> [TASK TO CARRY OUT]
The output is the lines below from the one with "Company Profile (390, 2305)" through the one with "Presentation (669, 2347)", both included, printed exactly and with no other line.

> [DATA]
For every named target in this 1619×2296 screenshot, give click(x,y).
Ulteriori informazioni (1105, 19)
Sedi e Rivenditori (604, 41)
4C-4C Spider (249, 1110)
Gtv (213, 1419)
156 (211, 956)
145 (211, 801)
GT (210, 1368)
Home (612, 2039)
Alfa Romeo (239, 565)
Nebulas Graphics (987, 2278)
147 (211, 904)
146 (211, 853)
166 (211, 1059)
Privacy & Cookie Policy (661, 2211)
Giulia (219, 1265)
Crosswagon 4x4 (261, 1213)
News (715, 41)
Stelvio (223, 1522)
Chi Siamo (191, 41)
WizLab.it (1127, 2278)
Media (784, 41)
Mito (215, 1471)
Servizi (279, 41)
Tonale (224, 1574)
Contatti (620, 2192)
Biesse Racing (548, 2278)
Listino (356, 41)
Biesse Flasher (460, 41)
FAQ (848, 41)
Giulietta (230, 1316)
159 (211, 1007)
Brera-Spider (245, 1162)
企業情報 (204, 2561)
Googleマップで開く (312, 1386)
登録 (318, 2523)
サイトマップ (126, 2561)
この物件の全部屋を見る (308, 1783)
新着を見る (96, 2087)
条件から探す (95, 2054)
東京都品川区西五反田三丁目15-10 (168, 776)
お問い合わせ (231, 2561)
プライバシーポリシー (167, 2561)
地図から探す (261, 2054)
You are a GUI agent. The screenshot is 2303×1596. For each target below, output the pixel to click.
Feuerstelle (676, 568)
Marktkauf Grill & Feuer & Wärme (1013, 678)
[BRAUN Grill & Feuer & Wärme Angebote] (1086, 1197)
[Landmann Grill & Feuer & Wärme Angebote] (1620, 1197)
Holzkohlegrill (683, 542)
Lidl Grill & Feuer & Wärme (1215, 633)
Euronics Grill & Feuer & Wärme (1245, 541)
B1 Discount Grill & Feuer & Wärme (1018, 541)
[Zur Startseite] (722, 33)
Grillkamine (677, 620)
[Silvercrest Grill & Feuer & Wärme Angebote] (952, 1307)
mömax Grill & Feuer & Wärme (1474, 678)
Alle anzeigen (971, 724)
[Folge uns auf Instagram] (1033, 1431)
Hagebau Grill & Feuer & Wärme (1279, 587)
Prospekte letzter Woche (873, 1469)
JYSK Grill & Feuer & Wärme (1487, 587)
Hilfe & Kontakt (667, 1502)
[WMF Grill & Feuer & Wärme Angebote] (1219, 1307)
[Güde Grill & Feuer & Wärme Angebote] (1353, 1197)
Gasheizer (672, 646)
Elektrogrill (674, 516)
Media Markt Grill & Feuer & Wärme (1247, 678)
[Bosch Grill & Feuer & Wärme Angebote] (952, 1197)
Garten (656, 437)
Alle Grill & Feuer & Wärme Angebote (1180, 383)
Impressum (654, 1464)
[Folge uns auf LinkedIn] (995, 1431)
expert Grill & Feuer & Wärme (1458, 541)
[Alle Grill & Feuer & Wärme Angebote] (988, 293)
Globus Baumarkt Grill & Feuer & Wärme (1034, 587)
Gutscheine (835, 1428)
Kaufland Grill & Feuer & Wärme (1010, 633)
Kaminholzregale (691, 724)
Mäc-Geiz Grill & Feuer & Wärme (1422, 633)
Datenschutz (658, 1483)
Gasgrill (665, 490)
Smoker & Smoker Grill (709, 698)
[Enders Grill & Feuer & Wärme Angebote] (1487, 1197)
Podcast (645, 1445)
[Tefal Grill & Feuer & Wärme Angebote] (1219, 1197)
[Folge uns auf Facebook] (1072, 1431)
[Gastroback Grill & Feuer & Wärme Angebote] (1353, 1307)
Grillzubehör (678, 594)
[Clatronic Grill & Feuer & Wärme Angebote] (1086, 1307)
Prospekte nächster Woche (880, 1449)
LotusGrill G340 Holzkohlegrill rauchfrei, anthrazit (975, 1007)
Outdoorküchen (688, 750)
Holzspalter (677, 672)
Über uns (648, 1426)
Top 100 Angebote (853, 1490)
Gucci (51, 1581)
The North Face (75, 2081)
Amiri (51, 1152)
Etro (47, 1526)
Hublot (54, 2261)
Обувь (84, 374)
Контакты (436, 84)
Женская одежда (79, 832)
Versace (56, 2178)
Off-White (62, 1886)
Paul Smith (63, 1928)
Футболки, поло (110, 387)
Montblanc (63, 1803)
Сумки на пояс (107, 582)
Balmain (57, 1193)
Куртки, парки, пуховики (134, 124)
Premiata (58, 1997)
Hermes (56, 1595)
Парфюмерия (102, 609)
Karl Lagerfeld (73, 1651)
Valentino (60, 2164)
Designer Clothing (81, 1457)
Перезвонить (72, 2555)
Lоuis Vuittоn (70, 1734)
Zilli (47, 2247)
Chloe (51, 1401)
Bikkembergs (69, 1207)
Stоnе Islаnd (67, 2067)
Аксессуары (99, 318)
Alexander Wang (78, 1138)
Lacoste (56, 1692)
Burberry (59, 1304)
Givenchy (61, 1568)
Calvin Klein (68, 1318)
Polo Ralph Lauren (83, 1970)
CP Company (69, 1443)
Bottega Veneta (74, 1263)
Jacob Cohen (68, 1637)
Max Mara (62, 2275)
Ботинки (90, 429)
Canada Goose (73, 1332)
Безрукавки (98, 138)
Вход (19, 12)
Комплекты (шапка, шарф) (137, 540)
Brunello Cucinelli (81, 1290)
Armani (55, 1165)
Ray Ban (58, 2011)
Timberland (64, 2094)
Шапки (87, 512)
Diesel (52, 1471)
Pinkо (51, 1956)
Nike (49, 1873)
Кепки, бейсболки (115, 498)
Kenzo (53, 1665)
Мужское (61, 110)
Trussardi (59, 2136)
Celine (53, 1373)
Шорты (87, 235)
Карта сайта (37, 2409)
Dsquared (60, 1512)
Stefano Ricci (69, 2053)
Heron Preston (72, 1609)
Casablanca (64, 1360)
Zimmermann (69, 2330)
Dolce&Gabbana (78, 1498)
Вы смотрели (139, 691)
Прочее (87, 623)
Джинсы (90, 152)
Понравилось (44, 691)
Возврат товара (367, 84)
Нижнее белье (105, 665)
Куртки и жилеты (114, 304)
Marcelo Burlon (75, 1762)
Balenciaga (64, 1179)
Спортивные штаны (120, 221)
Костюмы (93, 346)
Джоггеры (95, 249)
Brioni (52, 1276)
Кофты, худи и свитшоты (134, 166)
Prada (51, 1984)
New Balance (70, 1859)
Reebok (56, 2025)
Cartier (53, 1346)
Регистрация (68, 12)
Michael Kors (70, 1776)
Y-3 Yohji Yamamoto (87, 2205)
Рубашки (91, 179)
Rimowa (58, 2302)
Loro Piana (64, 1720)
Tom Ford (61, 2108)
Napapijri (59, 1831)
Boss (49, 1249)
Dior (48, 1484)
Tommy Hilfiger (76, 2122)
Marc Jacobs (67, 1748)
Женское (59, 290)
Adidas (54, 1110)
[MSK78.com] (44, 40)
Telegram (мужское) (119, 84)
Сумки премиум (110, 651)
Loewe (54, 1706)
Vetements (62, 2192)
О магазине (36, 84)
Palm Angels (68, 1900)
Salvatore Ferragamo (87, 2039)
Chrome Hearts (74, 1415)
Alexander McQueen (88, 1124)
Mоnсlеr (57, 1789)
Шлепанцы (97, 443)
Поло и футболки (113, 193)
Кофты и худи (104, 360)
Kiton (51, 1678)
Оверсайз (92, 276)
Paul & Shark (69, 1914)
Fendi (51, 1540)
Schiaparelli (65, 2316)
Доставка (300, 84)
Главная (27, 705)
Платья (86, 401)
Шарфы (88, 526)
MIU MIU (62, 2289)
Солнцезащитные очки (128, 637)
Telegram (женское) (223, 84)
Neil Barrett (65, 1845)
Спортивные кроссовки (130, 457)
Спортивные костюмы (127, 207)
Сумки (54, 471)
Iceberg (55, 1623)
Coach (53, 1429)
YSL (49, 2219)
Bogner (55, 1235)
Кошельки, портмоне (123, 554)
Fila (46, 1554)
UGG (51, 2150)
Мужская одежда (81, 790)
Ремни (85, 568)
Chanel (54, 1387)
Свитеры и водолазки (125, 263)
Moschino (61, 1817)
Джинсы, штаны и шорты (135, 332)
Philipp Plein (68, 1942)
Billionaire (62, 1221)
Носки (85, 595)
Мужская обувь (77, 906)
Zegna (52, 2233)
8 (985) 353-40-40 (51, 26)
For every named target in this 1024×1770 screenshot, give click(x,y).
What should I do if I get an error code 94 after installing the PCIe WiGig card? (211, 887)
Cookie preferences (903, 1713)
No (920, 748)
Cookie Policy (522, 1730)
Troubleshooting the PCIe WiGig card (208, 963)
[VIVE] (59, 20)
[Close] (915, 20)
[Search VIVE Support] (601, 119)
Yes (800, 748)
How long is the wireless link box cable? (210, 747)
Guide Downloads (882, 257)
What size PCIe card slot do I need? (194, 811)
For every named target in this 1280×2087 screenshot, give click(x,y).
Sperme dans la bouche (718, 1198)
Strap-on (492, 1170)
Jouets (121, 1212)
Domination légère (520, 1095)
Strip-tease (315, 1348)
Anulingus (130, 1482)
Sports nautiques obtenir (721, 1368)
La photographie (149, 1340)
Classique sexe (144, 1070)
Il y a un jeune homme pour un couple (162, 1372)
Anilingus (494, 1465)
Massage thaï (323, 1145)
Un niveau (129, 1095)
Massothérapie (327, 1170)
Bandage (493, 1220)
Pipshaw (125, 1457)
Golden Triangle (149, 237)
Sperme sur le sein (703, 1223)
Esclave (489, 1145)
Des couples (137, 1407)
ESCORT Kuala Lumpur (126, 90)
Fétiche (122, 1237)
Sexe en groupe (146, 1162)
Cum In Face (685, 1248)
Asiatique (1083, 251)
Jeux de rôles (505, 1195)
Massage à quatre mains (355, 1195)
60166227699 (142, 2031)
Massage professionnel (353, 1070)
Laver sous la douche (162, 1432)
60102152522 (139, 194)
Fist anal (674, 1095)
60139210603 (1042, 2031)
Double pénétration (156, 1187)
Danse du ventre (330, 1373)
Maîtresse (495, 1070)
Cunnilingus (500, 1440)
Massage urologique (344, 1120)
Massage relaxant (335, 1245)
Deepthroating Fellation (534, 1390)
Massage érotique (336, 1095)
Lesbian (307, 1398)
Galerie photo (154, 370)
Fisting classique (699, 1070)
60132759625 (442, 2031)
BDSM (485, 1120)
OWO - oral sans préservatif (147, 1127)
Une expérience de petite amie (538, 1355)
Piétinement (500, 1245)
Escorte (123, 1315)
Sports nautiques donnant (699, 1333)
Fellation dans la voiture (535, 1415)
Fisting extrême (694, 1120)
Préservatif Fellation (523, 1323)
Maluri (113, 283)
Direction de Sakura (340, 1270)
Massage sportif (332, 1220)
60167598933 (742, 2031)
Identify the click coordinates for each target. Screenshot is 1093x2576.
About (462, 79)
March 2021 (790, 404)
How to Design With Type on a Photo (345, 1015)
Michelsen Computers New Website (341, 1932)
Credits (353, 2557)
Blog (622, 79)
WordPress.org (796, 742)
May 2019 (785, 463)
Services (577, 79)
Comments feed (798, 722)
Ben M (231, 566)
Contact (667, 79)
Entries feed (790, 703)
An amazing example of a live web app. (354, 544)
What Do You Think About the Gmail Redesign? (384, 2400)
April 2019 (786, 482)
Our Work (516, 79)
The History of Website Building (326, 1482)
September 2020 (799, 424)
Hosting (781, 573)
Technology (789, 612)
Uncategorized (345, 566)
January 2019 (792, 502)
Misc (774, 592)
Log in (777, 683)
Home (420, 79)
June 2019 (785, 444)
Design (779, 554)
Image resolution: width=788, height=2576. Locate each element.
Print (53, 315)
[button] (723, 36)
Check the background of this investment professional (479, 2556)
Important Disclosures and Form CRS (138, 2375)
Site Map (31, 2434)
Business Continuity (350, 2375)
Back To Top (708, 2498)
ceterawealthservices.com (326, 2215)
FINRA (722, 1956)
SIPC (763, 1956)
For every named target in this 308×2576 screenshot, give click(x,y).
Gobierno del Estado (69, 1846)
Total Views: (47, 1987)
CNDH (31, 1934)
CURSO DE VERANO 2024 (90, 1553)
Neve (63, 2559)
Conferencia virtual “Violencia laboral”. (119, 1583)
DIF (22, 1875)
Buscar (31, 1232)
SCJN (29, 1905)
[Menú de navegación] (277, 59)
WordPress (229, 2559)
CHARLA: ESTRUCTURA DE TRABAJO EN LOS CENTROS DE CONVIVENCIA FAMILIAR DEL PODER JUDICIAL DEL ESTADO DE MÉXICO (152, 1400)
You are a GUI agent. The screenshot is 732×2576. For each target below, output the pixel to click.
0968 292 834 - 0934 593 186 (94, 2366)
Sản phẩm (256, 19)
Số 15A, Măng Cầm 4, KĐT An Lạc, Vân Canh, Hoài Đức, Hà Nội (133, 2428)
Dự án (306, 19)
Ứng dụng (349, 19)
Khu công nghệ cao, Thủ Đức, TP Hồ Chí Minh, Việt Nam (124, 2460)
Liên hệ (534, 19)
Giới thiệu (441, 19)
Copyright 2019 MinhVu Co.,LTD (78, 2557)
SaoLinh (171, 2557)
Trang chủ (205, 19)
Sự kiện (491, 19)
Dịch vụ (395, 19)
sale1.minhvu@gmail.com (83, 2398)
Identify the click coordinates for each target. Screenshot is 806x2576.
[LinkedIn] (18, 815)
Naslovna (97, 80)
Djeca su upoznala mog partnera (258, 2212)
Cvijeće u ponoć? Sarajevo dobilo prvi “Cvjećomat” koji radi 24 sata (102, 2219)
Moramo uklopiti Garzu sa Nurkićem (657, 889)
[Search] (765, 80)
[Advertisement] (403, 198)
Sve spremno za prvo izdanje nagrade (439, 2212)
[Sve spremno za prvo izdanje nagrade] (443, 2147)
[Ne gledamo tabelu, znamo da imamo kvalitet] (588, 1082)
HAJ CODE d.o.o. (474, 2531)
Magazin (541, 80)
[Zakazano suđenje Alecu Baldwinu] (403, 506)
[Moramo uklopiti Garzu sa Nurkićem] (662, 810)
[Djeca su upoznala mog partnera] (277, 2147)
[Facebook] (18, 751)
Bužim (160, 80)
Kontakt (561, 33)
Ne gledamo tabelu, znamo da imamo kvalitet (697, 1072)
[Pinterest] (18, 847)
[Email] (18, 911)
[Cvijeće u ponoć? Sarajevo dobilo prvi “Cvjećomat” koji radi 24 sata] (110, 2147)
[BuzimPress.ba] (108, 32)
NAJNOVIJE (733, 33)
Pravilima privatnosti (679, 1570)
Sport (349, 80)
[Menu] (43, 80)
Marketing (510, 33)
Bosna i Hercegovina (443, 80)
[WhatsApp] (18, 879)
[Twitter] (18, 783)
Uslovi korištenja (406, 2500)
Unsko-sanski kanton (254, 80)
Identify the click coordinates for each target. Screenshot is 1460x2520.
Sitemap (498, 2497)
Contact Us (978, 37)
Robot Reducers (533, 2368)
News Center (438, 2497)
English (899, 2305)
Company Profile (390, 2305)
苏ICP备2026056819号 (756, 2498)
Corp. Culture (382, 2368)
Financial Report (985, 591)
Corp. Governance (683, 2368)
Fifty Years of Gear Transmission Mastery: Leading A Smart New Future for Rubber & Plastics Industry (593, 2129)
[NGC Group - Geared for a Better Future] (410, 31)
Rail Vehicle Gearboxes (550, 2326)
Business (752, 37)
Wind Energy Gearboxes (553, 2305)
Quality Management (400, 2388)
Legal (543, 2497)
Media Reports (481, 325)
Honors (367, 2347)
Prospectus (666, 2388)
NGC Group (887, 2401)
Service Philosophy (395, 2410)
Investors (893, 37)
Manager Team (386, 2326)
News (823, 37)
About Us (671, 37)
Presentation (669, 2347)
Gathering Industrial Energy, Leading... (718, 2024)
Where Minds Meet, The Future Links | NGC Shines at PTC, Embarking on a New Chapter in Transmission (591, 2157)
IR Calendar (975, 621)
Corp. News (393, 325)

> [RESULT FOR THIS EXERCISE]
Company Profile (390, 2305)
苏ICP备2026056819号 (756, 2498)
Corp. Culture (382, 2368)
Financial Report (985, 591)
Corp. Governance (683, 2368)
Fifty Years of Gear Transmission Mastery: Leading A Smart New Future for Rubber & Plastics Industry (593, 2129)
[NGC Group - Geared for a Better Future] (410, 31)
Rail Vehicle Gearboxes (550, 2326)
Business (752, 37)
Wind Energy Gearboxes (553, 2305)
Quality Management (400, 2388)
Legal (543, 2497)
Media Reports (481, 325)
Honors (367, 2347)
Prospectus (666, 2388)
NGC Group (887, 2401)
Service Philosophy (395, 2410)
Investors (893, 37)
Manager Team (386, 2326)
News (823, 37)
About Us (671, 37)
Presentation (669, 2347)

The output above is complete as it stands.